=== WHAT IS NEEDED ===
The required output is the whole listing below, unchanged.

=== DATA IN THIS EXERCISE ===
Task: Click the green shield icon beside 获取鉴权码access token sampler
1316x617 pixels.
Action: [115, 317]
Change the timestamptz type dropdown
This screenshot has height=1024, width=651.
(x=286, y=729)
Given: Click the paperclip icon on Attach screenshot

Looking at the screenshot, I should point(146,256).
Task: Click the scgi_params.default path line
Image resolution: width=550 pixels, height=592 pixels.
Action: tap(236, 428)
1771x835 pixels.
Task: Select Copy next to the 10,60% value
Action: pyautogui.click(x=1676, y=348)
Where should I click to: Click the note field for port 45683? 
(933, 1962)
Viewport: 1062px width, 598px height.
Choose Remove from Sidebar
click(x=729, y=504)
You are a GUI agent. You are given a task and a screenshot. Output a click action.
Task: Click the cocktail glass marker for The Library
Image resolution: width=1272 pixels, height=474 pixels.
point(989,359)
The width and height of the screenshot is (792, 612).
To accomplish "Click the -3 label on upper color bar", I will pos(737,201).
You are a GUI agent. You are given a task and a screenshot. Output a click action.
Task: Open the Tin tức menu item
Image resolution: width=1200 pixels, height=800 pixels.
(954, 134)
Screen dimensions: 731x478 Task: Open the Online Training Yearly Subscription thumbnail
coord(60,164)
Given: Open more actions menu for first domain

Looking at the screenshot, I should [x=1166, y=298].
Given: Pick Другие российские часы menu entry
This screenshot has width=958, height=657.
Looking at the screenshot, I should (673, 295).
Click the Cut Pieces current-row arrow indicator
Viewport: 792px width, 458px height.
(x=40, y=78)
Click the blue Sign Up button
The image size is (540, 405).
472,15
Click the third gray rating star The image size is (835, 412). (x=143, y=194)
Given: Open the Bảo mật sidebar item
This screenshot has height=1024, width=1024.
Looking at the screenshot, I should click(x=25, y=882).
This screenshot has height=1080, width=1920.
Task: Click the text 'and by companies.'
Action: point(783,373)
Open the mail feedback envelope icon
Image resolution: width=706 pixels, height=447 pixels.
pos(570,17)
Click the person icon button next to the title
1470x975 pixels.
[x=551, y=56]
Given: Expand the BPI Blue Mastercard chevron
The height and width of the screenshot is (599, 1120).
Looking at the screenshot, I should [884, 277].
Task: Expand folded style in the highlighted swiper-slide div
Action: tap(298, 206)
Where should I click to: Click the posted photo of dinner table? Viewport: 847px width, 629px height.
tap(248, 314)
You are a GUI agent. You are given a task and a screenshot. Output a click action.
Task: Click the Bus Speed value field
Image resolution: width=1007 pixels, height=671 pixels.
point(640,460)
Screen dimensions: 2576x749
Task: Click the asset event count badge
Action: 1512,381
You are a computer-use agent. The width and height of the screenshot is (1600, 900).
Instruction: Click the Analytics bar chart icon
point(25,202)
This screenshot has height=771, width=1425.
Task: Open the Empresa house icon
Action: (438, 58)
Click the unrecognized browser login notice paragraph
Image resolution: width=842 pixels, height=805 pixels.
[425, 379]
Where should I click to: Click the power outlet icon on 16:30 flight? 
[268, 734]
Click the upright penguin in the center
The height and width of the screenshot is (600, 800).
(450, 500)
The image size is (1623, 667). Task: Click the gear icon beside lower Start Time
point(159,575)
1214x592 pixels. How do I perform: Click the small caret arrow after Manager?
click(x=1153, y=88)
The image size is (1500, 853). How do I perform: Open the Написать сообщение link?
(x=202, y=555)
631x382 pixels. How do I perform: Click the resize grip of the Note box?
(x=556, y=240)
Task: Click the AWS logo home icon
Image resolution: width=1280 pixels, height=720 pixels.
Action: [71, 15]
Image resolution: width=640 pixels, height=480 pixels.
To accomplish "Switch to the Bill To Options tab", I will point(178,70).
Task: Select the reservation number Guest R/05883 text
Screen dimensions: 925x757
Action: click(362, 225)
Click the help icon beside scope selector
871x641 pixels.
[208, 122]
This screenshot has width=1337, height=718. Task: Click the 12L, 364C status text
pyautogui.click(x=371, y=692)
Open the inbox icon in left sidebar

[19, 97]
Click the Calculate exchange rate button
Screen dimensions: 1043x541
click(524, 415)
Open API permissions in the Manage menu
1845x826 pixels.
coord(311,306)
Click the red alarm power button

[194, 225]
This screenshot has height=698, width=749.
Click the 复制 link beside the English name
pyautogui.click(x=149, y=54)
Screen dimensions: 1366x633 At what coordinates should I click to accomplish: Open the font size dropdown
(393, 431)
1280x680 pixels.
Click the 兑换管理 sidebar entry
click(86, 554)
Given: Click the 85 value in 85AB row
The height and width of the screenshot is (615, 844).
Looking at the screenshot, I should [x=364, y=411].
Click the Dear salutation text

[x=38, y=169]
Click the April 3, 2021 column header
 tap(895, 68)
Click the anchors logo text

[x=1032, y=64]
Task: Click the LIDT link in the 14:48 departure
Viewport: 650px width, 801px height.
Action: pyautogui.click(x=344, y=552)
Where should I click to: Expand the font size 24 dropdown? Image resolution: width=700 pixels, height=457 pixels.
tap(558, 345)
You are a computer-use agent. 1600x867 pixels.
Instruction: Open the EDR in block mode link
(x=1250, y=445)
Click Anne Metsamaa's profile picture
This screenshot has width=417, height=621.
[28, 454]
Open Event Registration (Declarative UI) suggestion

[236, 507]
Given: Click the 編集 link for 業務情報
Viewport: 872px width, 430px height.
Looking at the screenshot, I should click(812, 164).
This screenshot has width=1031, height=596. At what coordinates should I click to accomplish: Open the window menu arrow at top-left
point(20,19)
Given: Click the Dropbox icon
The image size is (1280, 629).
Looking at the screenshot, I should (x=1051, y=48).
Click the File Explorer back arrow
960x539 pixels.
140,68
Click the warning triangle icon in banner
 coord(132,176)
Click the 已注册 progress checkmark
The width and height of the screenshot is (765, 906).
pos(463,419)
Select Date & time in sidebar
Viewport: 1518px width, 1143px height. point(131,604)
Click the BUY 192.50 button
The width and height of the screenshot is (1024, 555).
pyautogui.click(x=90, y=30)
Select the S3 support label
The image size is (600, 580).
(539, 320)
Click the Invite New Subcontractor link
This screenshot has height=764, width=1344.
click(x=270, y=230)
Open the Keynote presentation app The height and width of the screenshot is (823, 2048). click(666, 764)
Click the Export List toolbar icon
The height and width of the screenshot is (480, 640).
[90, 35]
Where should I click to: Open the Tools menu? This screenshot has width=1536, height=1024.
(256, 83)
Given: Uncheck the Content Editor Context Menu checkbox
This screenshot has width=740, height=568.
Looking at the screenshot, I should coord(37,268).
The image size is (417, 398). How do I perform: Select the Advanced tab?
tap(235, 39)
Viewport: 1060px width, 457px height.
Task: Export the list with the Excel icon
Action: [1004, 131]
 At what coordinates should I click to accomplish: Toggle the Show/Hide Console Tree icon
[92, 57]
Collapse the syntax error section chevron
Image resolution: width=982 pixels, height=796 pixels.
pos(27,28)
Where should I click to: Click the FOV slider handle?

=== REPLY TO THE TASK ===
Task: Click the green shield icon beside 获取鉴权码access token sampler
1316x617 pixels.
Action: [115, 317]
Change the timestamptz type dropdown
This screenshot has height=1024, width=651.
(x=286, y=729)
Given: Click the paperclip icon on Attach screenshot

Looking at the screenshot, I should point(146,256).
Task: Click the scgi_params.default path line
Image resolution: width=550 pixels, height=592 pixels.
Action: tap(236, 428)
1771x835 pixels.
Task: Select Copy next to the 10,60% value
Action: pyautogui.click(x=1676, y=348)
Where should I click to: Click the note field for port 45683? 
(933, 1962)
Viewport: 1062px width, 598px height.
Choose Remove from Sidebar
click(x=729, y=504)
You are a GUI agent. You are given a task and a screenshot. Output a click action.
Task: Click the cocktail glass marker for The Library
Image resolution: width=1272 pixels, height=474 pixels.
point(989,359)
The width and height of the screenshot is (792, 612).
To accomplish "Click the -3 label on upper color bar", I will pos(737,201).
You are a GUI agent. You are given a task and a screenshot. Output a click action.
Task: Open the Tin tức menu item
Image resolution: width=1200 pixels, height=800 pixels.
(954, 134)
Screen dimensions: 731x478 Task: Open the Online Training Yearly Subscription thumbnail
coord(60,164)
Given: Open more actions menu for first domain

Looking at the screenshot, I should [x=1166, y=298].
Given: Pick Другие российские часы menu entry
This screenshot has width=958, height=657.
Looking at the screenshot, I should (673, 295).
Click the Cut Pieces current-row arrow indicator
Viewport: 792px width, 458px height.
(x=40, y=78)
Click the blue Sign Up button
The image size is (540, 405).
472,15
Click the third gray rating star The image size is (835, 412). (x=143, y=194)
Given: Open the Bảo mật sidebar item
This screenshot has height=1024, width=1024.
Looking at the screenshot, I should click(x=25, y=882).
This screenshot has height=1080, width=1920.
Task: Click the text 'and by companies.'
Action: point(783,373)
Open the mail feedback envelope icon
Image resolution: width=706 pixels, height=447 pixels.
pos(570,17)
Click the person icon button next to the title
1470x975 pixels.
[x=551, y=56]
Given: Expand the BPI Blue Mastercard chevron
The height and width of the screenshot is (599, 1120).
Looking at the screenshot, I should [884, 277].
Task: Expand folded style in the highlighted swiper-slide div
Action: tap(298, 206)
Where should I click to: Click the posted photo of dinner table? Viewport: 847px width, 629px height.
tap(248, 314)
You are a GUI agent. You are given a task and a screenshot. Output a click action.
Task: Click the Bus Speed value field
Image resolution: width=1007 pixels, height=671 pixels.
point(640,460)
Screen dimensions: 2576x749
Task: Click the asset event count badge
Action: 1512,381
You are a computer-use agent. The width and height of the screenshot is (1600, 900).
Instruction: Click the Analytics bar chart icon
point(25,202)
This screenshot has height=771, width=1425.
Task: Open the Empresa house icon
Action: (438, 58)
Click the unrecognized browser login notice paragraph
Image resolution: width=842 pixels, height=805 pixels.
[425, 379]
Where should I click to: Click the power outlet icon on 16:30 flight? 
[268, 734]
Click the upright penguin in the center
The height and width of the screenshot is (600, 800).
(450, 500)
The image size is (1623, 667). Task: Click the gear icon beside lower Start Time
point(159,575)
1214x592 pixels. How do I perform: Click the small caret arrow after Manager?
click(x=1153, y=88)
The image size is (1500, 853). How do I perform: Open the Написать сообщение link?
(x=202, y=555)
631x382 pixels. How do I perform: Click the resize grip of the Note box?
(x=556, y=240)
Task: Click the AWS logo home icon
Image resolution: width=1280 pixels, height=720 pixels.
Action: [71, 15]
Image resolution: width=640 pixels, height=480 pixels.
To accomplish "Switch to the Bill To Options tab", I will point(178,70).
Task: Select the reservation number Guest R/05883 text
Screen dimensions: 925x757
Action: click(362, 225)
Click the help icon beside scope selector
871x641 pixels.
[208, 122]
This screenshot has width=1337, height=718. Task: Click the 12L, 364C status text
pyautogui.click(x=371, y=692)
Open the inbox icon in left sidebar

[19, 97]
Click the Calculate exchange rate button
Screen dimensions: 1043x541
click(524, 415)
Open API permissions in the Manage menu
1845x826 pixels.
coord(311,306)
Click the red alarm power button

[194, 225]
This screenshot has height=698, width=749.
Click the 复制 link beside the English name
pyautogui.click(x=149, y=54)
Screen dimensions: 1366x633 At what coordinates should I click to accomplish: Open the font size dropdown
(393, 431)
1280x680 pixels.
Click the 兑换管理 sidebar entry
click(86, 554)
Given: Click the 85 value in 85AB row
The height and width of the screenshot is (615, 844).
Looking at the screenshot, I should [x=364, y=411].
Click the Dear salutation text

[x=38, y=169]
Click the April 3, 2021 column header
 tap(895, 68)
Click the anchors logo text

[x=1032, y=64]
Task: Click the LIDT link in the 14:48 departure
Viewport: 650px width, 801px height.
Action: pyautogui.click(x=344, y=552)
Where should I click to: Expand the font size 24 dropdown? Image resolution: width=700 pixels, height=457 pixels.
tap(558, 345)
You are a computer-use agent. 1600x867 pixels.
Instruction: Open the EDR in block mode link
(x=1250, y=445)
Click Anne Metsamaa's profile picture
This screenshot has width=417, height=621.
[28, 454]
Open Event Registration (Declarative UI) suggestion

[236, 507]
Given: Click the 編集 link for 業務情報
Viewport: 872px width, 430px height.
Looking at the screenshot, I should click(812, 164).
This screenshot has width=1031, height=596. At what coordinates should I click to accomplish: Open the window menu arrow at top-left
point(20,19)
Given: Click the Dropbox icon
The image size is (1280, 629).
Looking at the screenshot, I should (x=1051, y=48).
Click the File Explorer back arrow
960x539 pixels.
140,68
Click the warning triangle icon in banner
 coord(132,176)
Click the 已注册 progress checkmark
The width and height of the screenshot is (765, 906).
pos(463,419)
Select Date & time in sidebar
Viewport: 1518px width, 1143px height. point(131,604)
Click the BUY 192.50 button
The width and height of the screenshot is (1024, 555).
pyautogui.click(x=90, y=30)
Select the S3 support label
The image size is (600, 580).
(539, 320)
Click the Invite New Subcontractor link
This screenshot has height=764, width=1344.
click(x=270, y=230)
Open the Keynote presentation app The height and width of the screenshot is (823, 2048). click(666, 764)
Click the Export List toolbar icon
The height and width of the screenshot is (480, 640).
[90, 35]
Where should I click to: Open the Tools menu? This screenshot has width=1536, height=1024.
(256, 83)
Given: Uncheck the Content Editor Context Menu checkbox
This screenshot has width=740, height=568.
Looking at the screenshot, I should coord(37,268).
The image size is (417, 398). How do I perform: Select the Advanced tab?
tap(235, 39)
Viewport: 1060px width, 457px height.
Task: Export the list with the Excel icon
Action: [1004, 131]
 At what coordinates should I click to accomplish: Toggle the Show/Hide Console Tree icon
[92, 57]
Collapse the syntax error section chevron
Image resolution: width=982 pixels, height=796 pixels.
pos(27,28)
Where should I click to: Click the FOV slider handle?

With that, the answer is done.